(STUDY TEXT)

In his director’s statement, De Oliveira explained: “The first time I understood that the word “gay” could describe me, the word “plague” was already intrinsically attached to it. The people I wanted to be as a kid were dying on TV, and I was told that for every pop idol in the spotlight there were hundreds of thousands in the darkness, invisible. Those were my elders, and yet I was denied their humanity.”
“And so, AIDS is not only a subject to explore, but the very foundation of my identity, of the identity of every LGBTQIA+ person, as tragic as it is transformative,” he continued. “To film those first bodies, to listen to those first voices, to rally behind those first radicals, is to reject that invisibility,” he said, adding: “’The First Fallen’ is the loving imagination of lineage, the invention of my family tree. A film about the dream of being yourself fully, whatever weight the world puts on your shoulders; about the importance of community and the support from our chosen family.”
“The First Fallen” is produced by Pique-Bandeira Filmes, the production company founded in 2011 by Graize, De Oliveira and Igor Pontini.
Founded in 2006 by Fiorin and his late partner Alex Garcia, FiGa Films was initially launched to select the best of Latin America’s latest cinema. It has since expanded to include projects from North America, Europe and Africa and now boasts a library of more than 100 titles.
In June last year, it launched streaming service FiGa en Casa which aimed to feature as many of these titles as territorial rights permit, introducing at least one new title a month.

(End STUDY TEXT)

[REQUIREMENT]: According to the text about the film "The First Fallen," in what year was Pique-Bandeira Filmes founded?

(INFORMATION PROVIDED)

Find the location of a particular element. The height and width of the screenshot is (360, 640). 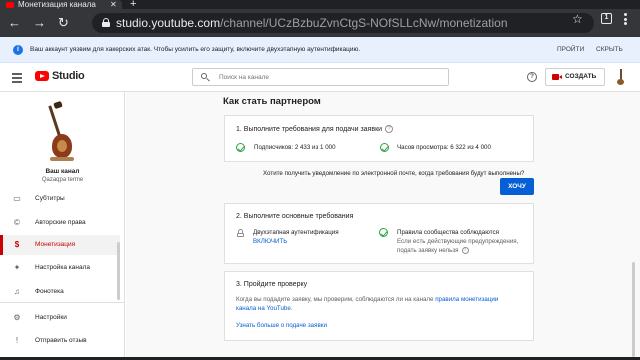

youtube-favicon-icon is located at coordinates (10, 5).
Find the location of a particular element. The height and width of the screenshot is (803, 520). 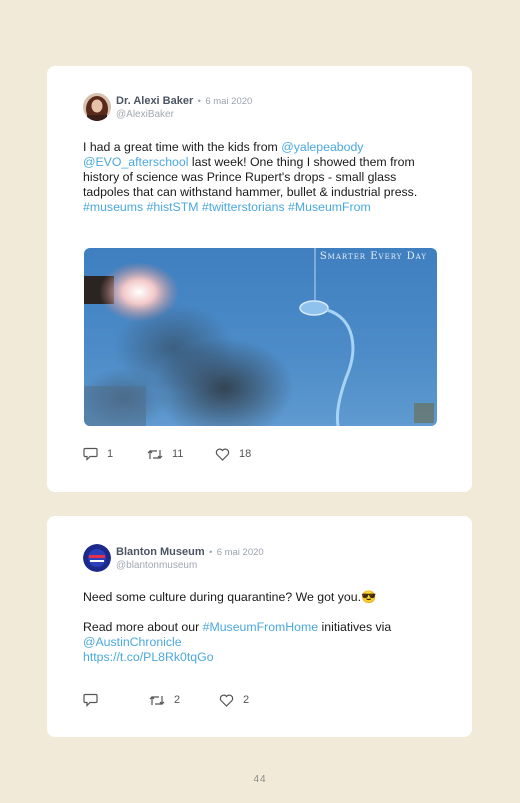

(End INFORMATION PROVIDED)

[SOLUTION FOR THIS TASK]: 2011